Tony Irish, the FICA executive chairman, has stated bluntly that any push for more bilateral cricket than is already scheduled between India, England and Australia would only serve to grow the yawning gaps that exist between rich and poor. “The mooted super series is a real concern for the global game. It is likely to further open the gap between the rich and the poorer countries in international cricket,” Irish told ESPNcricinfo.
“FICA has maintained for some time now that two key issues to be addressed for the future of international cricket are a) a more coherent global schedule, and b) more equitable global game economics. This proposed new event does not assist in either of those.”
Asked whether New Zealand would have to wait another 32 years for another appearance on Boxing Day, Roberts was quick to assure Australia’s Trans-Tasman neighbours that a crowd of more than 80,000 of Boxing Day at the MCG would help ensure that the fixture would become a far more regular occurrence. He also stated that the MCG would keep the Boxing Day Test for the foreseeable future, as CA negotiates a new stadium deal with the Melbourne Cricket Club.
“We really value the partnership with New Zealand. We are already having some high-level discussions around the cricket calendar from 2023 to 2031 and we absolutely hope and look forward to hosting New Zealand at a Boxing Day Test well before another 32 years pass,” Roberts said. “They are a really important partner and nation in the world of cricket.
“The reality is there is only one venue in Australia that can host over 80,000 people on Boxing Day as the MCG did yesterday. It was just a picture. That’s something we are really grateful for and respect. The MCG Test is one of the two most iconic Tests on the planet, along with the Lord’s Test.

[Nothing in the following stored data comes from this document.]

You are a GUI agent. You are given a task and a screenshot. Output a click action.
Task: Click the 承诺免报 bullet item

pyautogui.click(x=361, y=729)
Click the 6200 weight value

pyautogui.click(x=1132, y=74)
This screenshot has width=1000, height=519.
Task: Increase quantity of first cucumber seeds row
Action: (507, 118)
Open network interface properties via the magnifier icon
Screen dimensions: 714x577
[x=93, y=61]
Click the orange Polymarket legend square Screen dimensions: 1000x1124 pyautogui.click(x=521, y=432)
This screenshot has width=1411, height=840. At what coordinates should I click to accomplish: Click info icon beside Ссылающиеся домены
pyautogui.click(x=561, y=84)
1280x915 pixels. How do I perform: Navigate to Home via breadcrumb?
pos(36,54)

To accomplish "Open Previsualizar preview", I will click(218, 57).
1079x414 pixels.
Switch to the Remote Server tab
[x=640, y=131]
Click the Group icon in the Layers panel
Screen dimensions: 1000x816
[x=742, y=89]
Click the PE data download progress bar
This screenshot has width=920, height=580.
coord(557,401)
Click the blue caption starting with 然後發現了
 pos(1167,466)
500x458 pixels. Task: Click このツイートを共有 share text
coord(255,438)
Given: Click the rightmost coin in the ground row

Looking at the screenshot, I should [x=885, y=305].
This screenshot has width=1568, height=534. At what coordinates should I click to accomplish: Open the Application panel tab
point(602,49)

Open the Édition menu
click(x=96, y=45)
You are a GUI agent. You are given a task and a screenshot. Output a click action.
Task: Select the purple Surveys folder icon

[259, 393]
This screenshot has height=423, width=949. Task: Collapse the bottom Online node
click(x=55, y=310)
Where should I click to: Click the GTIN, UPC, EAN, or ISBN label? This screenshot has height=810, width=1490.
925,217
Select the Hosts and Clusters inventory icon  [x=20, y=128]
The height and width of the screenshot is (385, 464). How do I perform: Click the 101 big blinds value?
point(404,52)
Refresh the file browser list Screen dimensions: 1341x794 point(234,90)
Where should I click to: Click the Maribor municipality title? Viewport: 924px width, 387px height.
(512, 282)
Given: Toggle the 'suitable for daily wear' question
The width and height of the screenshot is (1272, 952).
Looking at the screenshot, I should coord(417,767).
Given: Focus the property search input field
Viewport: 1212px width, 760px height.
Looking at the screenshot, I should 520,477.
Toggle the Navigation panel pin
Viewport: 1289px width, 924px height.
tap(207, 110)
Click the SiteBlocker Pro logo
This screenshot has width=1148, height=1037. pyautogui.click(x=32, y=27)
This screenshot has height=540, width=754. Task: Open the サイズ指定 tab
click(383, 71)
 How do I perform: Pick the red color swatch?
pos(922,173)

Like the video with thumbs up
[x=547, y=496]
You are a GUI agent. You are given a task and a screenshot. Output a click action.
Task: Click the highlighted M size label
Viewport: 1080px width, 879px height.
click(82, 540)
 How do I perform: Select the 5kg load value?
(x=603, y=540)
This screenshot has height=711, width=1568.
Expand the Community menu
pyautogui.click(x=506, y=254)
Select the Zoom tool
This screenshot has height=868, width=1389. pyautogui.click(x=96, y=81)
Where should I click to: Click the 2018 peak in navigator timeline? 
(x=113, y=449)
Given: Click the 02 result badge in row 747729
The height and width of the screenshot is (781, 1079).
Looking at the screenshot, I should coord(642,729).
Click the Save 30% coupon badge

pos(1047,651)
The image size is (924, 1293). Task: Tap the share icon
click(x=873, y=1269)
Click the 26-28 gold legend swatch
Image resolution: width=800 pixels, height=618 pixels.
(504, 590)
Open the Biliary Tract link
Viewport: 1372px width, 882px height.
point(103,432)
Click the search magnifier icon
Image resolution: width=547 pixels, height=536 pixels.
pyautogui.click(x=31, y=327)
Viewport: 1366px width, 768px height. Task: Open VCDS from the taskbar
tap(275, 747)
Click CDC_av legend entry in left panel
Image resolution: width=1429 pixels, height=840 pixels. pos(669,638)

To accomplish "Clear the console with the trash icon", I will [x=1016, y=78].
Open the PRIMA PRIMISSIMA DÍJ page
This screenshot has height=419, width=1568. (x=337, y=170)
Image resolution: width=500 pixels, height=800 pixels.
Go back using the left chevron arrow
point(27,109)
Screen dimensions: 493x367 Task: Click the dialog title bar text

“You would have to say that, given this is the equivalent of two AFL grand finals, as MCC CEO Stuart Fox was quoted as saying that the other day, that indicates the importance of it, not just in Victoria but in communities beyond Australia. Given the importance of the MCG Test to world cricket, I would like to think it will remain here in perpetuity. There is a bit of work to be done on that front. But you would have to say it is best for world cricket to have a Boxing Day Test in Melbourne for years to come.”